Kathy, then in her early 40s, would spend all week collecting clothes, writing grants, finding new clients, dressing and counseling them. On weekends, she’d put on her jeans and collect quarters from the 10 gumball machines she’d installed around town as a passive source of income. “It was the most wonderful time of my life,” she says. “I had nothing. I could not wait to get up in the morning.”

Kathy’s “maniac-with-a-mission” project eventually became the nonprofit, A Miner Miracle. Over 20 years, it would grow to include services for men, young adults, and homeless vets as well as a successful retail shop that functions as a fundraising vehicle to assist more than 15,000 low-income Bay Area individuals in their quest to reenter the workforce.
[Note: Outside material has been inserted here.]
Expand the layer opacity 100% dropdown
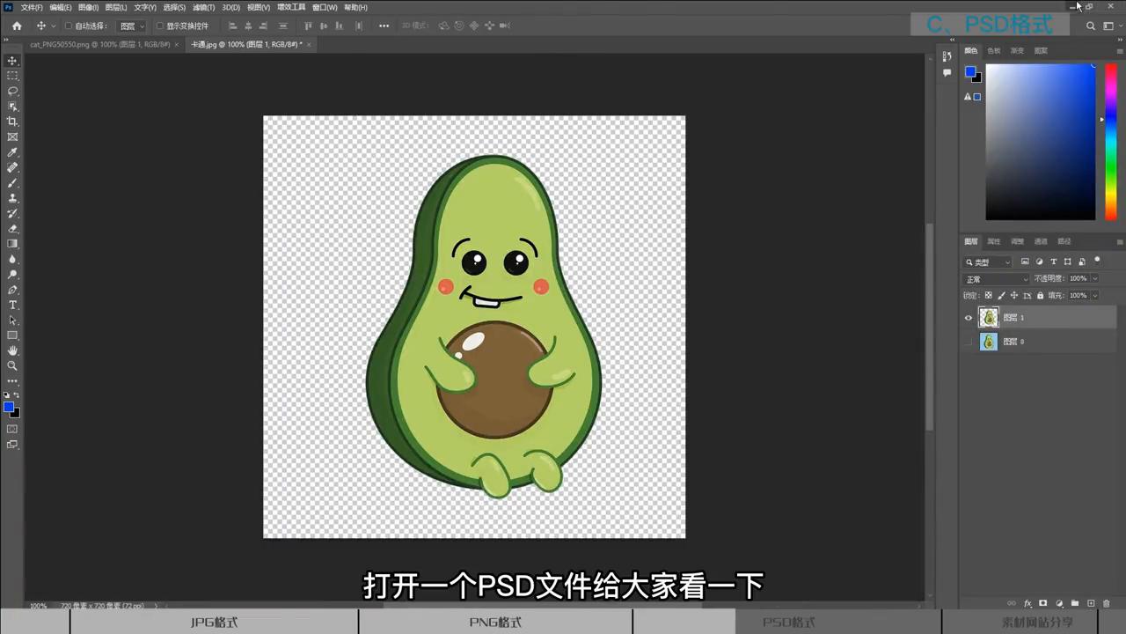This screenshot has width=1126, height=634. tap(1093, 279)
“It’s a conscious choice,” Kathy says. “My personal purpose to be a caring, giving person has to be expressed outside of me.” So when Kathy feels off-purpose? Her solution is to “go give to someone in need.”

YOUR PURPOSE PRACTICE SHEET To help you define your purpose without leaving your job or home, we created a four-part worksheet. The reason for each section is explained below. All you’ll need is a pencil and a quiet space to think, feel, and listen to yourself.

1. Reflect on what you really value. Reflection “helps you say no to the less important things that simply clutter up a life and yes to the more important things that define the purpose in life,” say Richard Leider and Alan Webber, authors of the new bookLife Reimagined: Discovering Your New Life Possibilities. The questions in part one of the Practice Sheet ask you to consider your life from different perspectives to surface what is meaningful to you. Notice the patterns and motifs that emerge in your responses — that’s your inner voice speaking. It may be telling you that you value knowledge, or the spirit of adventure, or connection with others, or helping people be their best. Answer honestly to tune into what’s really true.

2. Match yourself to an opportunity. An aha moment is just a term for when your core values meet a good opportunity to express them. When considering your options, let them run the whole range: Big and small, some that you’d need to stretch for, and others already in your own backyard. Then look for cross-connections with your values. When you let your values guide you toward an opportunity, you’ll be able to define your purpose.

3. Maximize/minimize what you need. Any change in direction requires a change in resources. With a purpose in mind, you’ll need to add or increase some things, and remove or decrease others. Of course, there’s a lot of stuff in the daily grind that we don’t love doing (who really enjoys filling out a timesheet?) but are still necessary pieces of the larger puzzle. On the other hand, what else could you do with all those hours spent online reading blogs? Or the money spent keeping up with fashion trends? How can time and money become tools to express purpose? Is there a class you could take? (Coursera or Khan Academy offer hundreds of free online classes, ranging from coding to psychology.) Or an opportunity to travel, to indulge in a creative passion, or to volunteer? And, consider all the times you automatically say yes to others’ requests — what gets displaced on your personal to-do list as a result?

Tip: Your answers to part 1 will be helpful for making these lists.

4. Use your purpose to filter your future. Knowing what your purpose is serves as a kind of divining rod for your life. It lets you zoom out and test choices against the bigger questions of what you want in life. It’s especially helpful when you find yourself distracted, overly busy, or uninspired, so we suggest you keep the “Filter by Purpose” questions on hand.